Oregon's CERFP, which will validate next spring, could join Washington's or other states' CERFPs, which would respond within 6 to 12 hours to a CBRNE event, said Chief Master Sgt. Wendi Mclean, 141st Medical Group.
The HRF consists of approximately 566 citizen-soldiers and airmen from across the state that make up the command and control, search and rescue, decontamination, medical triage and security elements.
The HRF responds to the call from the governor, president or other state and national command authorities to augment local jurisdictions and other emergency responders during state, regional and Summer national emergencies.
The certification required Guard members to respond to a simulated CBRNE event and deploy the decontamination and medical tents, begin processing the injured and ready the search and extraction teams for entry into the contaminated area, within 90 minutes.
The 141 MDG provided the majority of the medical team, the 141st Civil Engineering Squadron conducted search and extraction while members from the 141st Security Forces Squadron provided security at the HRF command and control location.
The first day, Monday, of the external evaluation was spent conducting training and practice drills and the tempo increased throughout the week, culminating in the graded evaluation that started for the HRF command and control element on Thursday around 3 p.m. and continued with 24-hour operations, bringing in the CERFP element early Friday morning.
In this scenario three events occurred: The first at 8 a.m. at the Memorial Arena, the second at 8:15 a.m. at the Convention Center in Spokane and the third at 8:20 a.m. in a clandestine laboratory near Gonzaga University.

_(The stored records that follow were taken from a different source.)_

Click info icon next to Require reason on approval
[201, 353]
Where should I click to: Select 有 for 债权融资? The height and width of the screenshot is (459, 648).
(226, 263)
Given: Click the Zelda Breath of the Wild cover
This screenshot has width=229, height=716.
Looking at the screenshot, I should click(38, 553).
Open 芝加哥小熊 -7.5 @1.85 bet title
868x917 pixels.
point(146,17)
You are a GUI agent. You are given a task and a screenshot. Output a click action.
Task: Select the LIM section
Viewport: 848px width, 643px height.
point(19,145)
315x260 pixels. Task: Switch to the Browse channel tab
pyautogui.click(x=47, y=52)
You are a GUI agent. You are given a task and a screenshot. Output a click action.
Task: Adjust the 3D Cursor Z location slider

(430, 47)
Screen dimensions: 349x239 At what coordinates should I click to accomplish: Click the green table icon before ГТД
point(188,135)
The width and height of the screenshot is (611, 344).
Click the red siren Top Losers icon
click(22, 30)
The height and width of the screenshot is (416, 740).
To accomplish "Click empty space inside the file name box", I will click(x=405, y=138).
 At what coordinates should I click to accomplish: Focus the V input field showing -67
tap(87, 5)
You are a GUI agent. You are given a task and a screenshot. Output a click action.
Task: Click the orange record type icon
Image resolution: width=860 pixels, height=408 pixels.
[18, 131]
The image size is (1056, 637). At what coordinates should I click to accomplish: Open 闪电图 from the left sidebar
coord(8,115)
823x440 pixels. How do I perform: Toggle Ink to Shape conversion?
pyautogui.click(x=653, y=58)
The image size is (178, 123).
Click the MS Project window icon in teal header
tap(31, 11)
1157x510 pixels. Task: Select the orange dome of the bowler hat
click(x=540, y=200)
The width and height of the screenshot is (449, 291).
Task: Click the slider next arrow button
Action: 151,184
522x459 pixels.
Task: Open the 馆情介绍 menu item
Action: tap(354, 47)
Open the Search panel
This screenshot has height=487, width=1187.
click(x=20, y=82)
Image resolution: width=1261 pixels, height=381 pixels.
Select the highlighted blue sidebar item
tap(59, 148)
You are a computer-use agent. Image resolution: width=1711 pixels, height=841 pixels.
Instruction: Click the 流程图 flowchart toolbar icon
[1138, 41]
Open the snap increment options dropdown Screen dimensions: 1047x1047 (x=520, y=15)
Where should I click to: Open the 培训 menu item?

The first two were mass casualty events simulating about 50,000 people that were killed, wounded or contaminated.
"The HRF also brings with it a security element in case there's need for additional people to do search and extraction or if they're unruly citizens that we need to guide to the decontamination lines," said Army Lt. Col. Dave Patsiga, J3 Operations Officer for the Washington HRF.
"If there is an area in a collapsed structure that needs to be removed so we can find victims we'll go in and use cutting torches, saws, jackhammers and other tools to remove the obstacle," said Staff Sgt. Craig Minnihan, a breaching and breaking team leader with the 141st CES. "We're evaluated on safety with the chemical contamination and the way we perform our breach operation."
The HRF is another example of the reputation the 141st has for getting things done, according to McLean. The 141st and 194th have provided a substantial portion of the CERFP for many years. The future goal is to have 27 CERFPs, ten of which will be attached to the HRF in each FEMA region.
"The American public needs to know that if there is a terrorist or nuclear event the National Guard has the ability to respond, save lives and mitigate property loss," said Col. Michael C. Hirst, vice commander of the 141st ARW and HRF Deputy Commander. "The significance of the August EXEVAL can't be overstated. It validates our ability to conduct that mission and demonstrates (that ability) to the nation."